JupyterLab can therefore be used both as SQL query based tool but also to develop in dozens of programming languages.

For more details you can check the JupyterLab web page.

Step 1: Create a Dedicated User

As a best practice, I recommended you to create a dedicated user to run Jupyter. It will help you both restrict access to your system but also help avoiding side any effect on the hxeadm user that is running the SAP HANA, express edition instances.

For the rest of this tutorial, jupyteradm will be referred as the Jupyter administrator user.

To create jupyteradm user you can execute the following commands:

sudo useradd -m -d /home/jupyteradm -c "Jupyter Administrator" jupyteradm     
sudo passwd jupyteradm

Then, you can execute the following command to configure properly the jupyteradm user to proceed will the installation:

sudo bash -c 'echo "jupyteradm ALL=(ALL) NOPASSWD: ALL" >>/etc/sudoers'
sudo bash -c 'echo "umask 022" >>/home/jupyteradm/.bashrc'
sudo bash -c 'echo "PATH=/home/jupyteradm/.local/bin:$PATH" >>/home/jupyteradm/.bashrc'

Now, you can switch to the jupyteradm user if not done yet:

sudo su -l jupyteradm
Log on to answer question
Step 2: Install C Compiler & Required Packages

To complete the Jupyter setup, you will need some additional Python utilities packages.

By default, SAP HANA, express edition setup a Python 2.7 version, but this one doesn’t include the pip or virtualenv package.

Therefore, you will now add the missing packages.

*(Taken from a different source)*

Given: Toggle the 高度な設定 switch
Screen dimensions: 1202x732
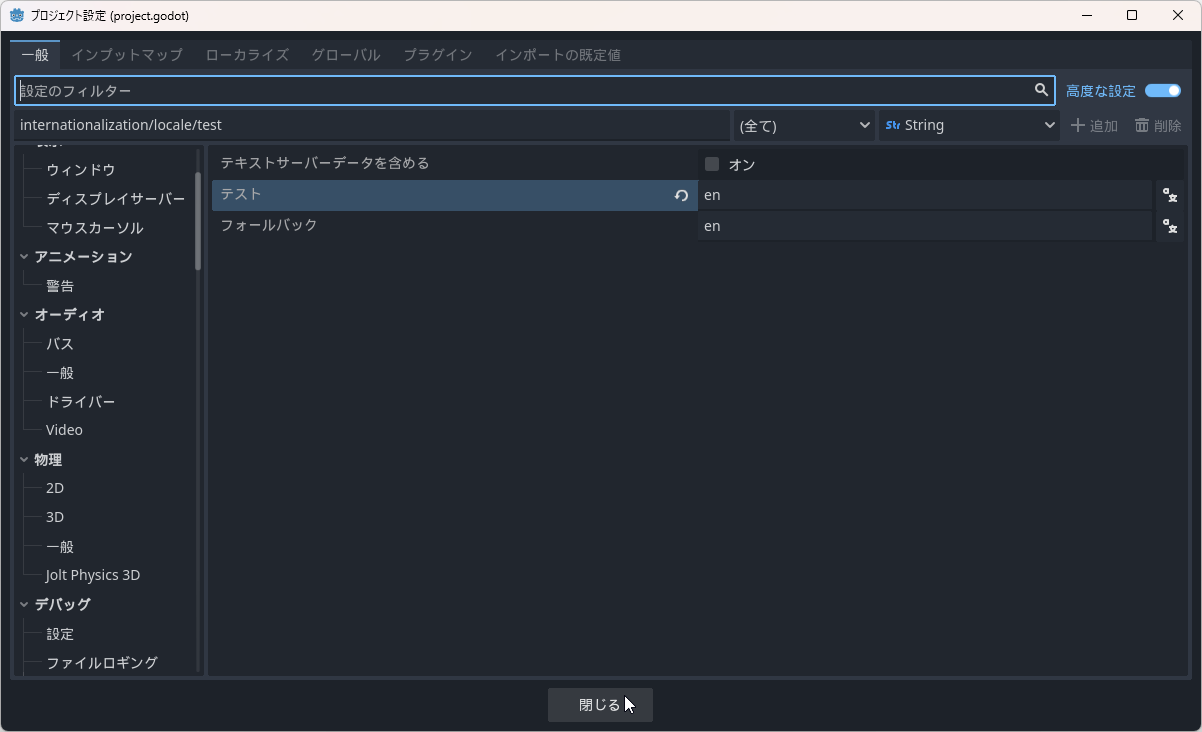Looking at the screenshot, I should coord(1163,91).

For SUSE Linux Enterprise Server (including the SAP HANA, express edition VM):

First, you will need to check your current status using the following command:

sudo SUSEConnect --status-text

It should return the following information in the console:

Installed Products:
------------------------------------------
  SUSE Linux Enterprise Server for SAP Applications 12 SP3
  (SLES_SAP/12.3/x86_64)

  Registered
------------------------------------------

If your system is marked as Not Registered, then you will need to register with SUSEConnect using your registration code and email:

sudo SUSEConnect -r <registration code> -e <registration email>

Once registered, you will be able to list the available extensions using the following command:

sudo SUSEConnect --list-extension

You can then activate these extensions/repositories using the following commands:

The following extensions/repositories are required to install the Python packages dependencies:

  • SUSE Linux Package for SAP Applications 12 SP2

    sudo SUSEConnect -p SLES_SAP/12.2/x86_64
    
  • SUSE Linux Enterprise Software Development Kit 12 SP2

    sudo SUSEConnect -p sle-sdk/12.2/x86_64
    
  • Toolchain Module

    sudo SUSEConnect -p sle-module-toolchain/12/x86_64
    

Make sure to adjust the version/extension name based on the result from the --list-extension result.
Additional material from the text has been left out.